4. A method of creating a map for a sweeping robot, characterized in that the sweeping robot is a sweeping robot according to any one of claims 1 to 3, the sweeping robot comprising a housing, a control module, and a movement module and a dust removal module connected to the control module, the sweeping robot further comprising a controller connected to the control module:

the power assembly comprises a fixed part which is relatively static with the shell and a movable part which can move relative to the fixed part;

the laser radar assembly comprises a bottom plate connected with the movable part, a rotating part arranged on the bottom plate and rotating around a vertical axis relative to the bottom plate, and a laser radar connected with the rotating part;

wherein the movable part is used for raising or lowering the height of the bottom plate relative to the shell; and the bottom plate is higher than the shell when being lifted to the highest position relative to the shell; the heights of the power component, the control module, the moving module and the dust removing module are not larger than the height of the shell;

an opening is formed in the upper surface of the shell, the laser radar component is accommodated in the shell through the opening, a protrusion is formed on one of the shell and the outer side wall of the bottom plate, and a groove which is in plug-in fit with the protrusion is formed on the other one of the shell and the outer side wall of the bottom plate; the bulges or grooves in the shell are arranged in a strip shape;

the laser radar is arranged in the rotating part, and when the rotating part enters the shell, the upper surface of the rotating part is flush with the upper surface of the shell;

the movable part is a vertically arranged rotating shaft, external threads on the outer wall of the rotating shaft are matched with internal threads in the first through hole on the bottom plate, and the bottom plate can be lifted or lowered relative to the shell in the forward and backward rotation process of the rotating shaft, so that the laser radar is finally driven to be lifted or lowered; establishing a map of a range between the lowest position and the highest position of the laser radar through the rising and the falling of the laser radar to obtain a comprehensive cleaning map, wherein the cleaning map is used for determining the feasible position of the sweeping robot;

the method for establishing the map of the sweeping robot comprises the following steps:

dividing the height between the lowest position and the highest position into N positions in the vertical direction;

after the laser radar is controlled to move to each of the N positions, the rotating part is controlled to drive the laser radar to rotate at least one circle relative to the bottom plate, so that N plane maps corresponding to the N positions are established.
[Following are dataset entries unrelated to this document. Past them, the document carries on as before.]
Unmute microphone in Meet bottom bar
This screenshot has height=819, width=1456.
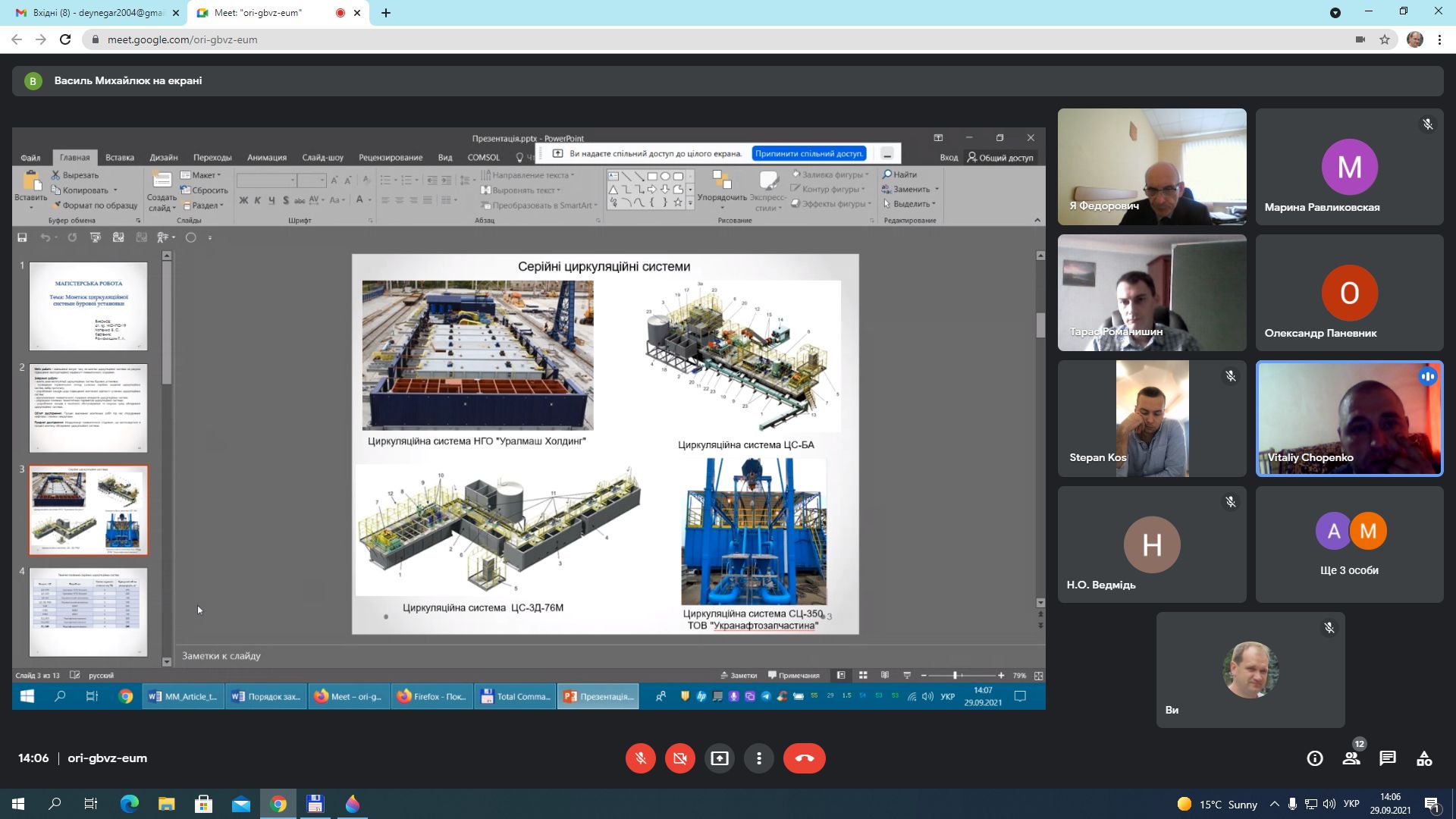pos(640,758)
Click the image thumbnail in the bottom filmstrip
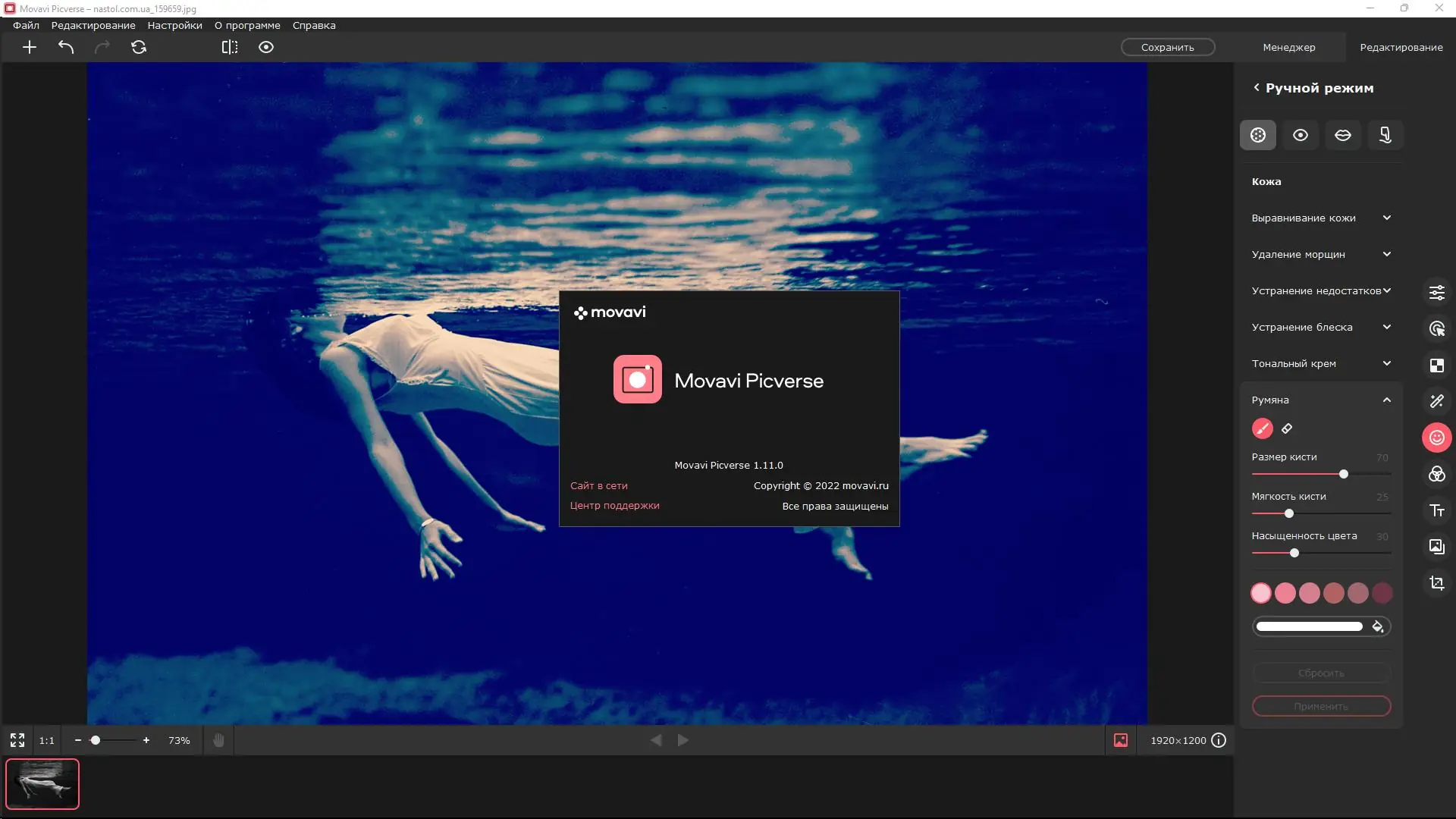This screenshot has height=819, width=1456. click(x=42, y=783)
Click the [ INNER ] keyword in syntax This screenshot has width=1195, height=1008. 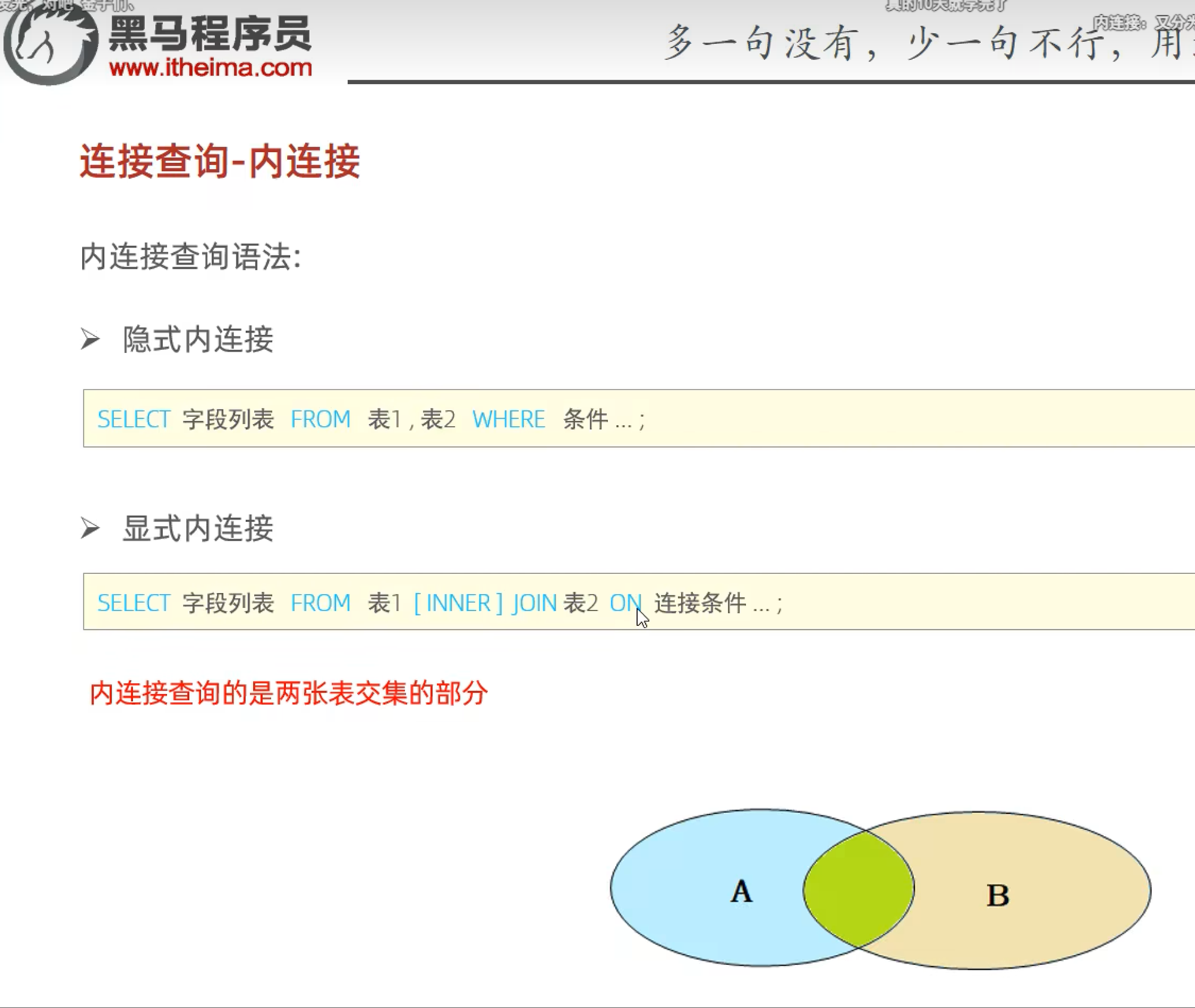click(458, 603)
5. A control method of a sweeping robot, characterized in that the control method of a sweeping robot includes the method of establishing a map of a sweeping robot according to claim 4, the control method of a sweeping robot further comprising:

when the laser radar is positioned at one position in the N positions, the moving module is controlled to move according to the plane map corresponding to the position in the N plane maps.

6. The method of claim 5, wherein the robot further comprises at least one sensor stationary with respect to the housing, and wherein when the laser radar height is equal to or less than the housing height, the method further comprises:

controlling the movement module to move, and establishing a sensor map through the sensor;

and controlling the mobile module to move according to the sensor map.